5/10
Hatchet Job
1 March 2007
Warning: Spoilers
This might have made it under the wire as a passable comedy in 1950 but seen today (yesterday, in fact, on British TV) it is just this side of dire. Husband and wife team Richard Sale and Mary Loos (neice of Anita) came up with one of those 'train in trouble' plots that enjoyed a mini vogue in the fifties (see: It Happened To Jane) that runs out of steam (pun intended) long before halfway. There's no real chemistry between Dan Dailey and Ann Baxter and Rory Calhoun who usually played the good guy phoned it in as the heavy attempting to prevent the inaugural run of a train in Colarado.
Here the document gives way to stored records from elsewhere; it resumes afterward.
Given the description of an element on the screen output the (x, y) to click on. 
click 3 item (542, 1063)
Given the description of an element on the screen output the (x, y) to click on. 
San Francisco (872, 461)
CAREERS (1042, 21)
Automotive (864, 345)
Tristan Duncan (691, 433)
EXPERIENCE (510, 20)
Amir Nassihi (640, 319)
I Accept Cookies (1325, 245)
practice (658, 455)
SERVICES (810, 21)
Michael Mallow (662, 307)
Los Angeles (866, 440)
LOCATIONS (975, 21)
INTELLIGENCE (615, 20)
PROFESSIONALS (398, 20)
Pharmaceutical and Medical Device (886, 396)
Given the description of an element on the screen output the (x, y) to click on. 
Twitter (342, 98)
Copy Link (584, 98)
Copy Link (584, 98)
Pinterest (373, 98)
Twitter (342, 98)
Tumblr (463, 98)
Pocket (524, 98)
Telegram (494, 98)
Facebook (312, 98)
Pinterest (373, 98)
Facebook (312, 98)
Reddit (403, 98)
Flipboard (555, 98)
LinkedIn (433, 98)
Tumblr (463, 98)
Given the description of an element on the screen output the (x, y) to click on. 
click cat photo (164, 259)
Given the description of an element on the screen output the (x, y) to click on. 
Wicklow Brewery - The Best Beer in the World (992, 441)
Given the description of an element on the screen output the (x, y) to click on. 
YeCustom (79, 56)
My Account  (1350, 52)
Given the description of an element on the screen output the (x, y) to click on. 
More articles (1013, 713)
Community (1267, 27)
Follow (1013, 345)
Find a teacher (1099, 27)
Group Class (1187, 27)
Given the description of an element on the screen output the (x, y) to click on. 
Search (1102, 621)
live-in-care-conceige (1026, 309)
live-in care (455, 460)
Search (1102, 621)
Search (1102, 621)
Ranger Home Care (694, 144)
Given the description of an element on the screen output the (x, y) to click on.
In 1950, of course, no one noticed Marilyn Monroe (or Jack Elam, for that matter) but now they're using her name to promote this piece of cheese. As one of Connie Gilchrist's 'ladies' she just about registers. Will Wright (coincidentally featured on the same channel two days earlier in the same slot as the killer in The Blue Dahlia) is lumbered with a cross between a tough sheriff and a would-be comedian and fails to make a decent fist of either. Ironically Richard Sale went on to write a half-decent novel, The Oscar, an expose of the manipulations surrounding the annual Academy Award but this entry wouldn't have got within sniffing distance of a gong.